Dans l’exposé juridique adressé par la Suisse à la Cour internationale de Justice le 17 juillet 2023 dans la procédure sur l’avis consultatif sur conséquences juridiques découlant des politiques et pratiques d’Israël sans le territoire palestinien occupé, y compris Jérusalem-est, la Suisse a déclaré « Toutes les Hautes parties contractantes aux Conventions de Genève ont l'obligation de respecter et de faire respecter le droit international humanitaire. Cette obligation comprend une obligation négative et une obligation positive. Les Etats tiers sont donc tenus de ne pas encourager, aider ou assister les violations du droit international humanitaire commises dans le Territoire palestinien occupé. En outre, ils sont tenus de prendre toutes les mesures possibles pour mettre fin aux violations du droit international humanitaire (...) ». (No 52)

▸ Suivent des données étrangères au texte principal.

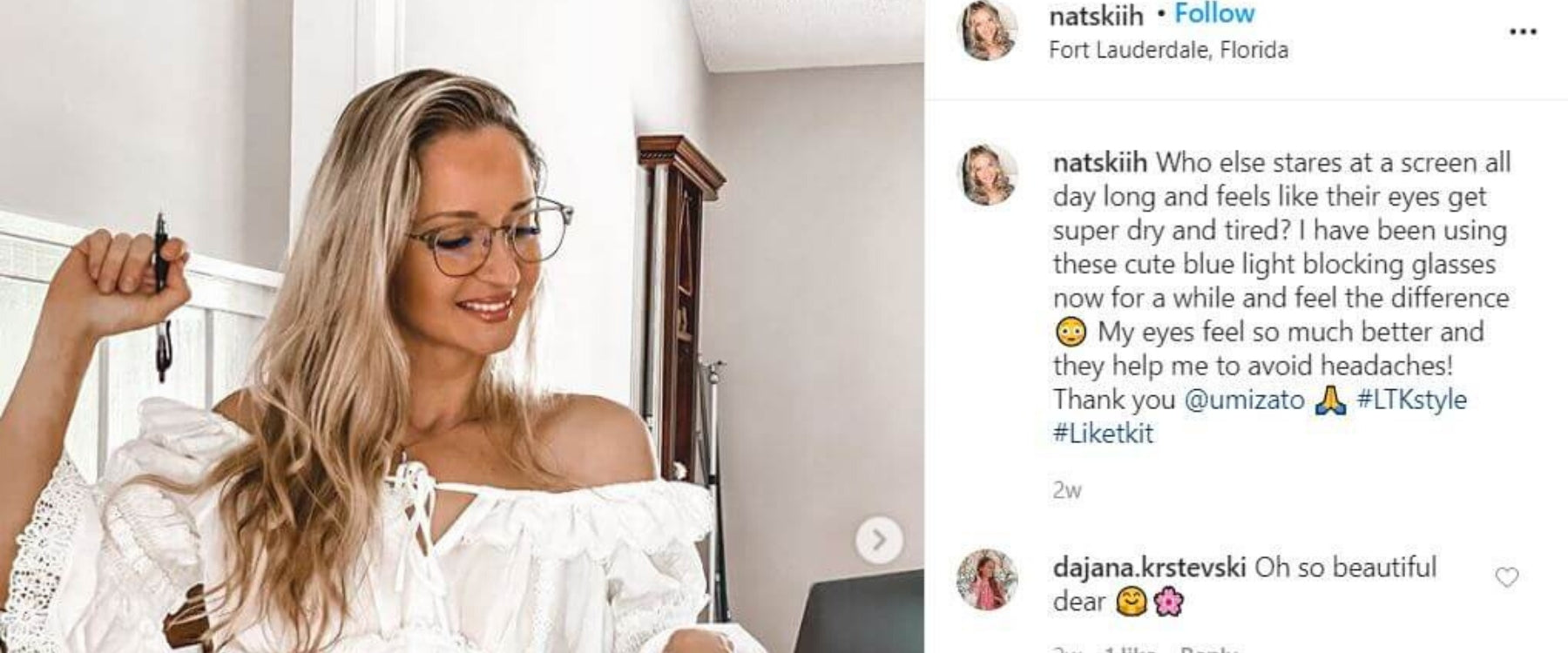The width and height of the screenshot is (1568, 653).
Task: Like dajana.krstevski's comment with the heart
Action: coord(1506,577)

Cette obligation de tous les États a été reprise par la Cour internationale de justice dans son avis consultatif du 19 juillet 2024.
Dans le cadre de cette obligation de droit public international et de leur dispositif légal interne, les USA, le Royaume Uni et l’Union européenne ont adopté des sanctions contre les colons violents et des groupes de militants israéliens. Le Royaume-Unis est allé plus loin dès lors qu’il a bloqué certaines exportations de matériel de guerre.

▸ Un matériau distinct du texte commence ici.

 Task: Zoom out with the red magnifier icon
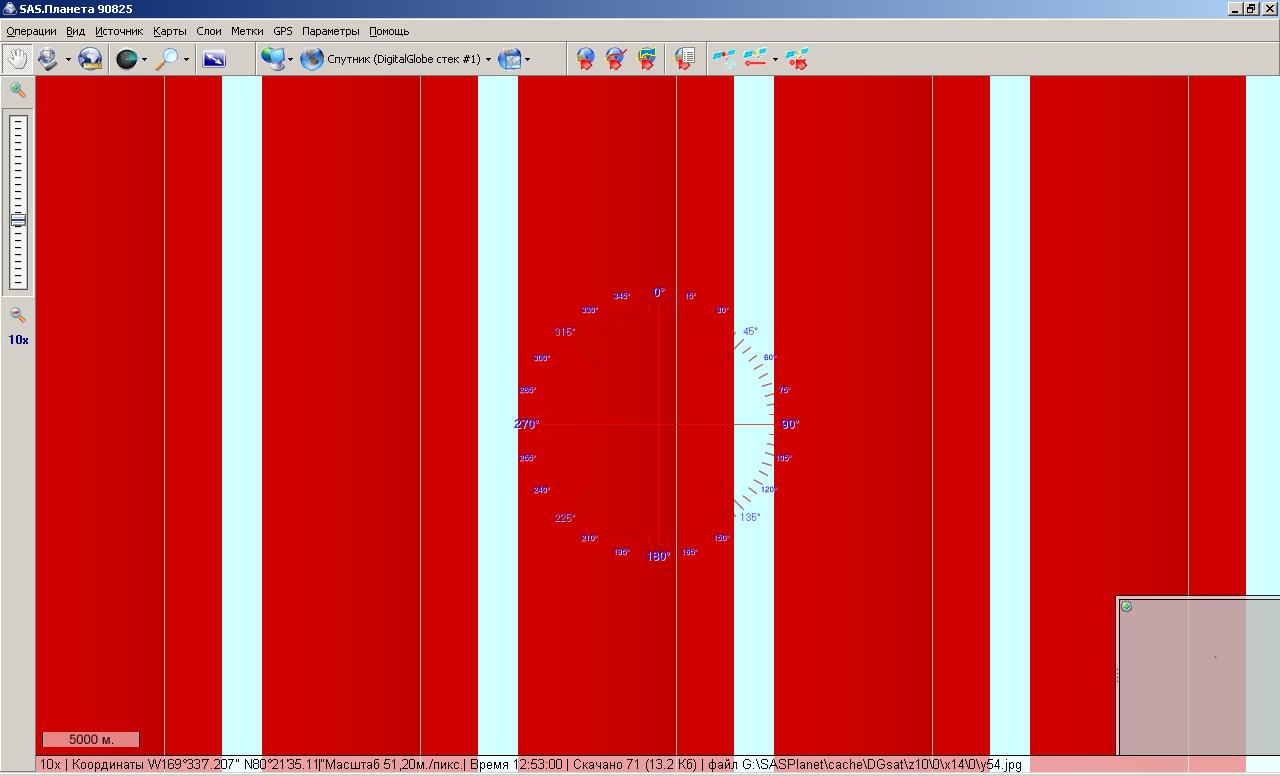18,315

Il est temps que la Suisse dans le cadre des obligations de droit public international qu’elle a elle-même rappelé officiellement adopte des mesures pour mettre fin aux violations du droit international humanitaire et pour empêcher que de nouvelles violations soient commises dans le Territoire palestinien occupé. Parmi celles-ci, il y a les sanctions à l’encontre des colons israéliens violents.
Antrag des Bundesrates
Rejet
Stellungnahme des Bundesrates
Comme le Conseil fédéral l’a déjà rappelé dans ses réponses à la motion 24.3350, à l’interpellation 23.4467 et à la question urgente 21.1039, les critères d’autorisation prévus par la loi fédérale du 13 décembre 1996 sur le matériel de guerre (LFMG ; RS 514.51) empêchent aujourd’hui déjà les exportations définitives de matériel de guerre depuis la Suisse vers Israël. Selon la loi sur les embargos (LEmb, RS 946.231), la Confédération peut édicter des mesures de coercition pour appliquer les sanctions visant à faire respecter le droit international public, en particulier les droits de l’homme, décrétées par l’Organisation des Nations Unies, par l’Organisation pour la sécurité et la coopération en Europe ou par les principaux partenaires commerciaux de la Suisse. Le 19 avril 2024 et le 15 juillet 2024, l'UE a pris des sanctions thématiques dans le domaine des droits de l'homme contre des colons israéliens extrémistes. La Suisse décide au cas par cas si elle reprend les sanctions adoptées par l'UE. Conformément à sa pratique actuelle en matière de sanctions thématiques, elle n'a pas repris ces sanctions. La Suisse continue de rappeler, comme elle l’a déjà fait à maintes reprises, aux parties leurs obligations en vertu du droit international humanitaire. Elle a en outre condamné les violations du droit international humanitaire. Elle l’a fait dans le cadre du Conseil de sécurité mais également bilatéralement. En outre, la Suisse appelle régulièrement les Etats à faire respecter le droit international humanitaire par toutes les parties au conflit, et à user de leur influence à cet effet, tel que l’exige l’article 1 commun aux quatre Conventions de Genève (RS 0.518.12 ; RS 0.518.23 ; RS 0.518.42 ; RS 0.518.51).
Le Conseil fédéral propose de rejeter la motion.